The weld on the left is clean and solid, with adequate metal filling the joint. The weld on the right is lumpy, and full of gaps where the arc stayed to only one side of the joint due to lack of heat or improper electrode angle. Keep trying this exercise until you can make a smooth and solid weld between the two plates without gaps or holes. Remember, the key to making a good weld is to learn to control your heat by setting the amperage, and dragging the electrode at the appropriate speed. Are you running out of welding rods yet?
If you have learned to strike an arc and weld two plates together, then it’s time to take the final step, and join some thin walled bicycle tubing together. This exercise will require some patience and practice to get it right. Not only is round tubing the hardest joint to weld, it is also very thin, and this only adds to the complexity. Once you have mastered this next step, you will be a fairly good welder, but don’t expect to get it right on your first attempt, or even on the first day.
Find a length of 1" thin walled round tube without rust or paint covering it. A length of electrical conduit would be perfect, but any clean steel tube will do. Using a pipe cutter, or grinder disk, cut the tube into several two or three inch lengths. Don’t be too critical about measuring each cut, as you will only be using the metal for practice welding here.

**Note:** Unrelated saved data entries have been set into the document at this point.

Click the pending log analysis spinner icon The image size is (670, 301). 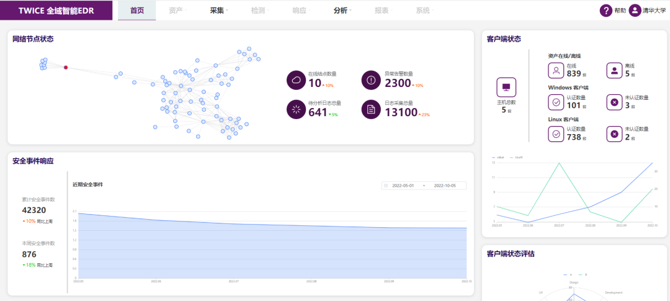click(296, 109)
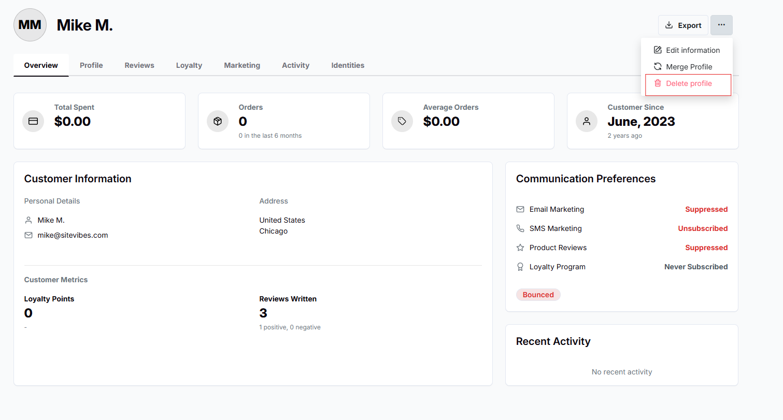Screen dimensions: 783x420
Task: Go to the Loyalty tab
Action: (x=189, y=65)
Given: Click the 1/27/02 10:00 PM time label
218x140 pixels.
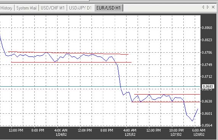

Take two sections of tube, and grind the end of one of them, so they will fit together, as shown in the photo. Again, don’t be too critical about making a perfect fit with the two pieces, as this will not always be possible, and a good welder can fill in the odd small gap. Remember to set up your ground clamp on either on one of the tube sections before you try to strike up.
When you have a small bead of weld joining the two sections, flip the work over and do the same thing on the top of the other side. Now the two pieces can be welded all around. Each time, only weld a small section no longer than half an inch, or you will burn through the tubing wall. Also, don't attempt to weld in any other position than from the top just yet, as this is something that takes a lot of skill to do properly. When you weld a small length then stop, it is a good idea to chip the flux, so you can begin your new bead of weld slightly over top of where you last left off to avoid leaving a small hole in between the start and stop.
Keep turning the work around, welding small lengths at a time until you have made a complete joint, as shown in the photo. Don't worry about the appearance of the bead at this point. Try to avoid burning holes and leaving voids where you start and stop. Remember to hold you electrode so that it is at an equal angle between the two sections of tubing, not favoring one side or the other, or you will end up with weld only one side of the joint. Remember, this is the hardest weld you will ever have to make, so take your time and practice until you get it right.
If you practice these basic exercises, you will learn to make a clean and strong weld.
Looking at the two welds in the next photo, can you tell them apart? A weld does not have to be pretty to be strong, and once cleaned up with a grinder, even the roughest-looking weld looks good. When grinding a weld, avoid taking too much off the material off or you will weaken the joint. A ground weld should be flush or slightly higher than the material around it. If you accidentally take too much off, add more weld to the joint.
If you would like to explore welding beyond the very basics I have covered here, check with your local college about the courses available. A welding course will teach you many other aspects of welding such as "all position" welding, welding specialized metals such as chromoly, cast iron and aluminum, TIG welding, MIG welding to name a few.
With patience and practice you will learn to make a good weld, even if you know very little about the technology and terminology, so get at it, and burn some rod! See you in the Builders Forum.